Jiang Xia diam sejenak, lalu menjawab pelan, “Suaranya terasa familiar, mirip dokter yang menangani saya.” Kedua polisi itu saling bertukar pandang dan mengangguk. Benar, Kyosuke Kazekado memang seorang dokter. Rupanya mereka saling mengenal.

Saat menangkap Kyosuke Kazekado, para polisi datang dengan mobil van yang cukup luas. Tapi tentu tidak baik jika warga biasa harus duduk bersama pelaku yang bersenjata. Untungnya, jarak ke kantor polisi tidak jauh, jadi satu polisi ditinggalkan untuk menemani Jiang Xia dan anak-anak berjalan kaki ke sana.

Sepanjang perjalanan, Conan tampak penuh pemikiran dan beberapa kali ingin bicara tapi urung: Dokter Jiang Xia ternyata seorang pembunuh… Hal itu benar-benar di luar dugaan. Conan berpikir, tidak peduli penyakit apa, selama masa pengobatan cukup lama, dokter biasanya akan membangun ikatan dan kepercayaan dengan pasien, apalagi di bidang psikiatri… Mungkin Jiang Xia menyadari sesuatu yang tak beres selama proses itu, sehingga enggan kembali ke rumah sakit? Namun tadi, saat dokter memanggil, Jiang Xia langsung menghentikan tindakannya, tampaknya ia juga tidak begitu membenci sang dokter… Kalau benar membenci, mestinya ia tidak berhenti, bahkan mungkin menambah pukulan.

Ayah Conan, seorang penulis novel detektif, dan Conan sendiri yang banyak membaca buku, memiliki imajinasi luas. Sambil berpikir, Conan teringat kisah-kisah dalam novel dan film, di mana dokter jiwa menipu pasien demi mendapatkan kepercayaan, lalu membimbing mereka melakukan kejahatan. Jangan-jangan… Conan langsung waspada, merasa situasinya serius dan ingin bicara sesuatu, tapi tidak tahu harus memulai dari mana.
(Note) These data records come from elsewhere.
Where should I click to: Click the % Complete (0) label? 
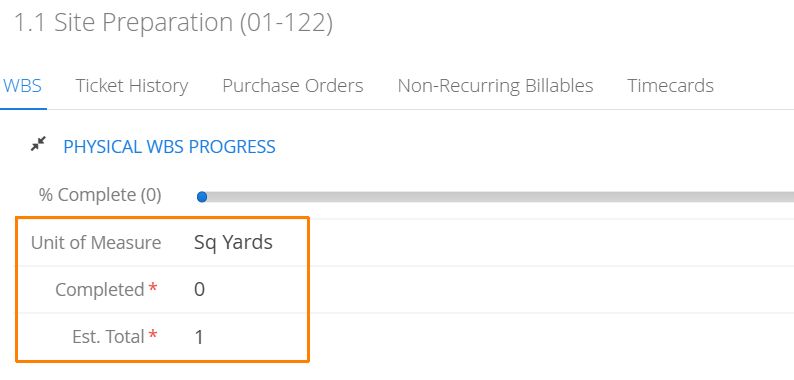tap(100, 195)
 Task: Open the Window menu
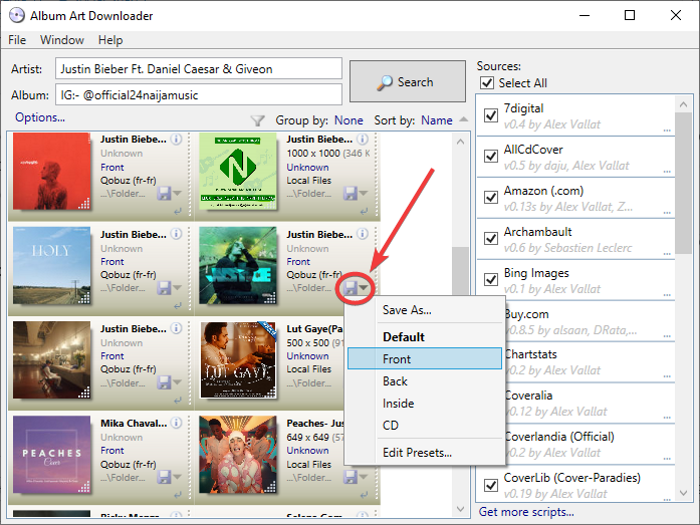click(62, 40)
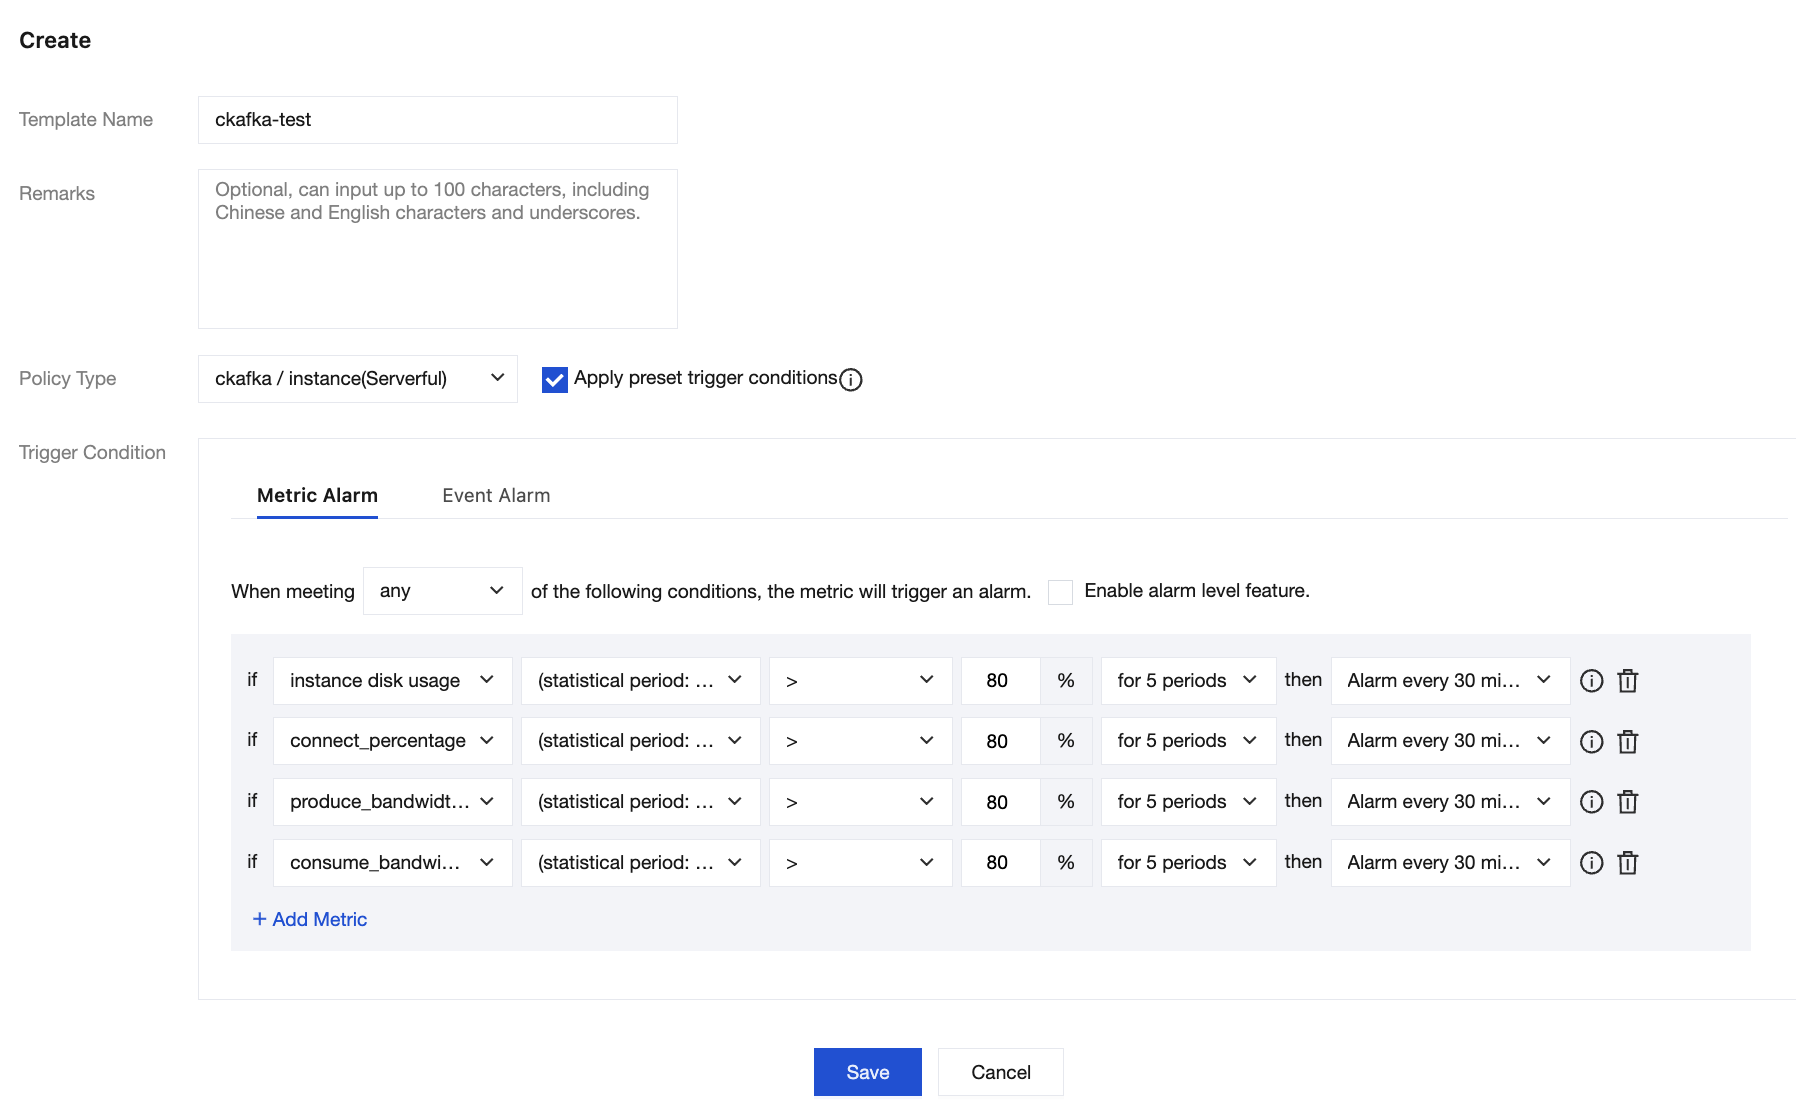Show info for connect_percentage row
Viewport: 1796px width, 1118px height.
(1591, 741)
Akhirnya ia menatap Jiang Xia dan menghela napas panjang penuh keprihatinan. — Kedua orang tua telah tiada, kondisi mentalnya meresahkan, sering terlibat kasus pembunuhan… Bahkan saat pemeriksaan biasa pun, ia bisa bertemu dokter yang tidak bermoral seperti itu. Mereka tumbuh di lingkungan yang sama. Kenapa hanya Jiang Xia yang selalu bertemu orang jahat?

Berbeda dengan Conan yang diam-diam khawatir, Jiang Xia justru merasa sangat bahagia. — Hari ini, ia keluar rumah dan berhasil mendapatkan satu roh jahat dengan gaya merangkak, serta aura pembunuh langka yang selama ini ia idamkan dengan cita rasa sup jamur. Saat meninggalkan kantor polisi, Jiang Xia menatap anak-anak di sebelahnya, hampir ingin memberikan penghargaan “Magnet Kasus, Sahabat Medium” pada klub detektif muda itu.
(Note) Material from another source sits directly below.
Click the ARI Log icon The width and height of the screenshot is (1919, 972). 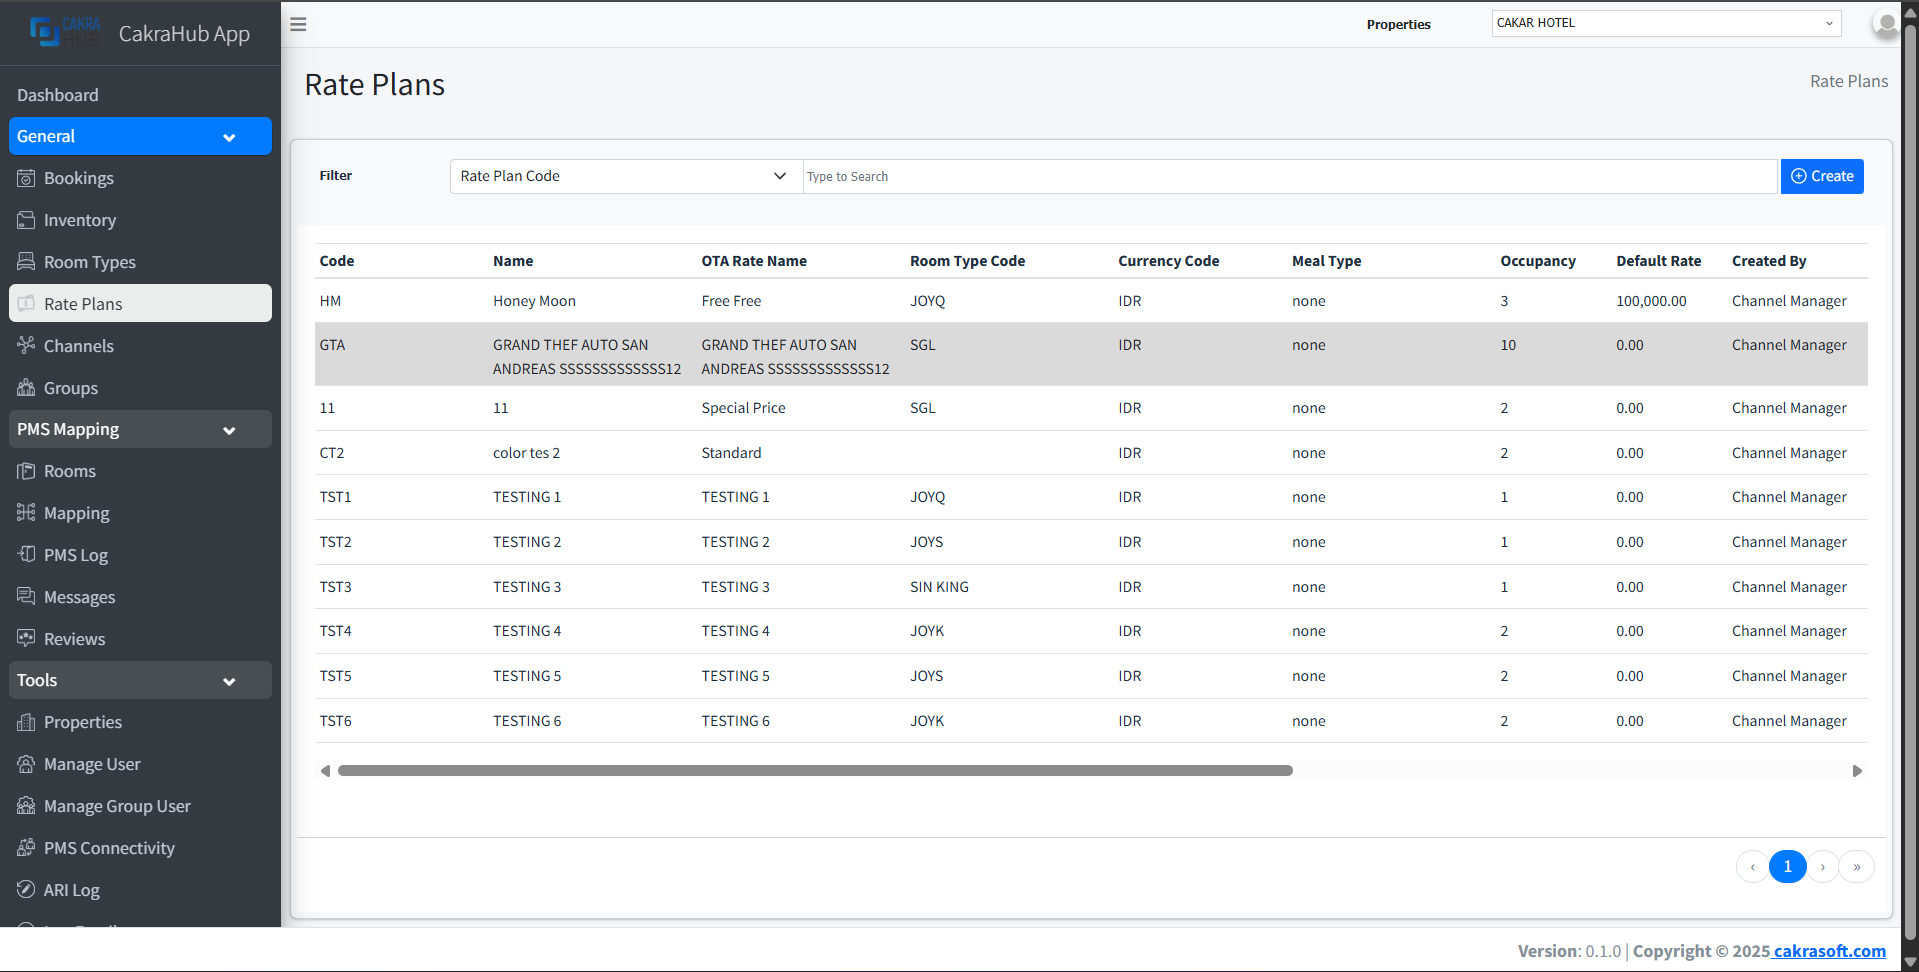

Tiga anak kecil yang ditatap Jiang Xia langsung tersentak. Setelah sadar, mereka pelan-pelan berkata ingin bermain di taman, berjanji akan bersikap baik dan tidak mengganggu pejalan kaki. Jiang Xia sempat bingung kenapa urusan bermain harus lapor padanya, tapi malas bertanya lebih lanjut, segera mengangguk. Tiga anak itu menarik Conan, berlari kencang menjauh, siluet mereka seperti tiga burung kecil yang keluar dari sangkar dan terbang ke langit.

…Ya, di tengah mereka ada satu burung tua yang sok muda, melirik ke belakang setiap tiga langkah, namun gagal melawan keinginannya.